The time T to failure of an interdependent \( k\hbox {-}out\hbox {-}of\hbox {-}n: G \) system, described in the above paragraph, is phase type distributed with representation \( (\pmb {\sigma },S) \) of order \( n^r.(n-k+1) \). where \( \pmb {\sigma } \) is the initial probability vector and S is the part of the infinitesimal generator corresponding to transient states. The number of transient states is \( r^n n!/[(k-1)!(n-k+1)!]. \)

Corollary 2

Comparison between the distributions obtained in Theorems 3.4 and 3.5 we see that the two types of \( k\hbox {-}out\hbox {-}of\hbox {-}n: G \) systems–the independent and interdependent component systems differ significantly.

The proof for interdependent systems in which two or more changes in coordinates can also take place with positive probability due a transition, can be described on similar lines. Therefore we omit the details for arriving at the distribution of the time till failure of such a system. The result is given in the following:

Theorem 3.6

The waiting time \( W' \) to failure of the interdependent component \( k\hbox {-}out\hbox {-}of\hbox {-}n: G \) system, is Phase type distributed with representation \(PH (\pmb {\eta },S \)) of appropriate order, where \( \pmb {\eta } \) is the part of the initial probability vector corresponding to the transient states and S is that part of the infinitesimal generator corresponding to the transient states. In fact \( \pmb {\eta } \) and \( \pmb {\sigma } \)differ only in dimension (their first entry is the same-an n- vector of 1’s and the remaining are zero-vectors of order n each) and S has all its entries filled by non zero quantities. S has all entries non zero because we assume that due to a transition, no change, one change, two changes,...,n changes in coordinates are possible with positive probabilities, due to a transition.

4 Conclusion

In this paper we analysed the reliability of independent two component serial and parallel systems to start with. Then we proceeded to derive the time to failure of such systems when their components are interdependent through a semi-Markov process. In all these we assumed that the life times of the components fall in a very general frame work. However, the analysis of the reliability of the k-out-of-n: G system was restricted to the case of the components degradation taking place in a graded fashion: from state(stage) 1 \( \rightarrow \)stage 2 \( \rightarrow \ldots \rightarrow \) stager and then to the state \( r+1 \), representing the failure of the component. In this case also we obtained the distribution of the time to failure of both independent and interdependent component systems. The technique employed was semi-Markov analysis. We showed in all cases that the system failure time distribution is of phase type with appropriate representations.

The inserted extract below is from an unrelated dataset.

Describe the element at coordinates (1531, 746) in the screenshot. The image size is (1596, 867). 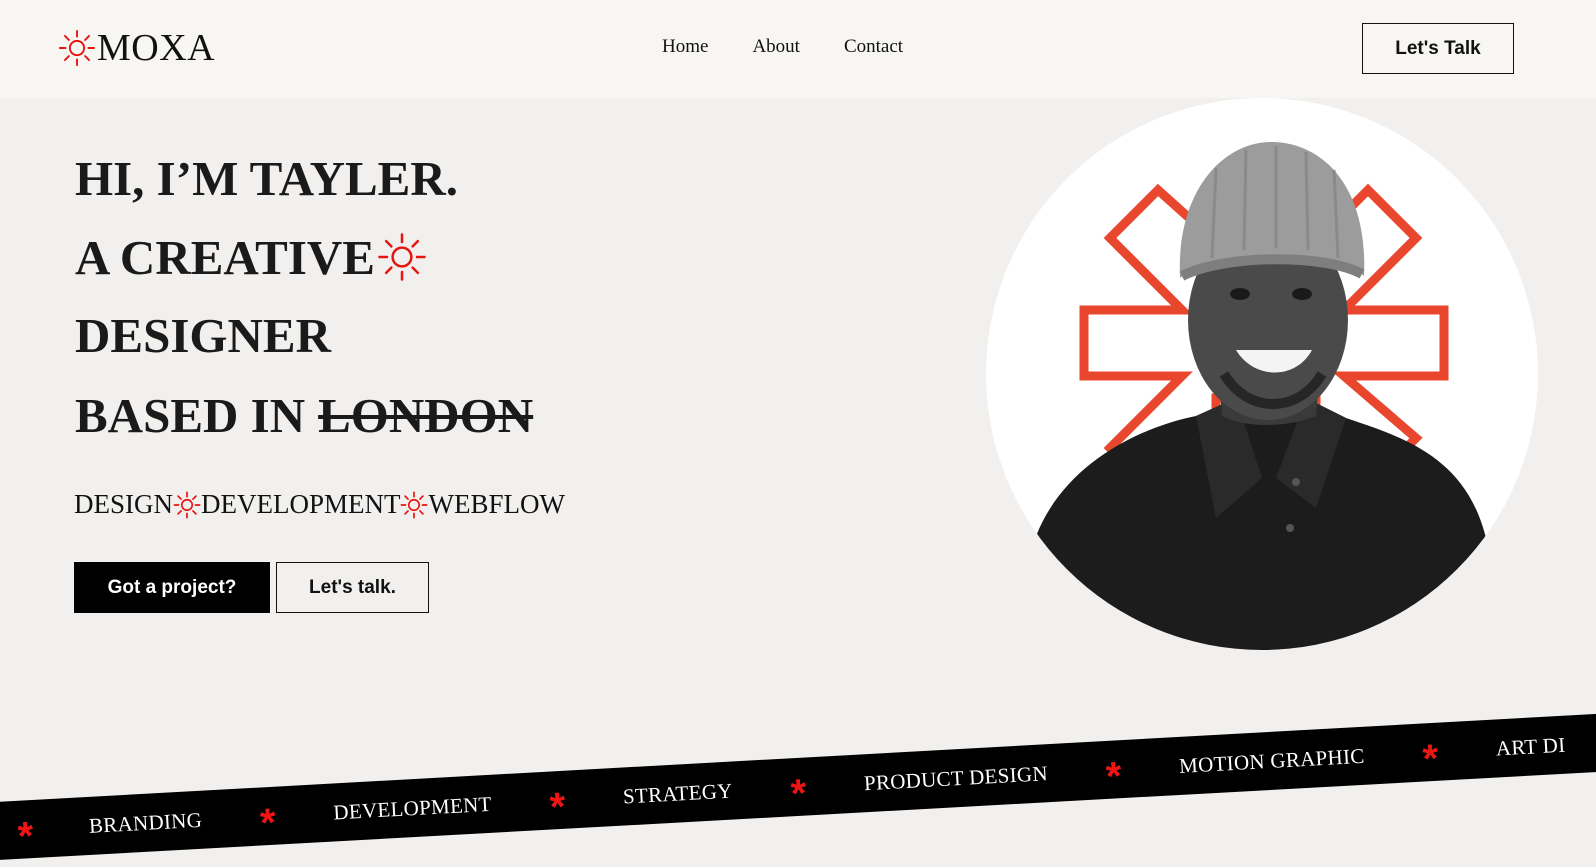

The approach employed in this paper is new in stochastic modeling in general, and in particular in reliability analysis. In fact the scope of this method is too vast that leads the author of this paper to make the following claim: given any finite number (at least two) of interdependent processes in any branch of study, it is possible to analyse the resulting processes using the procedure explained in this paper!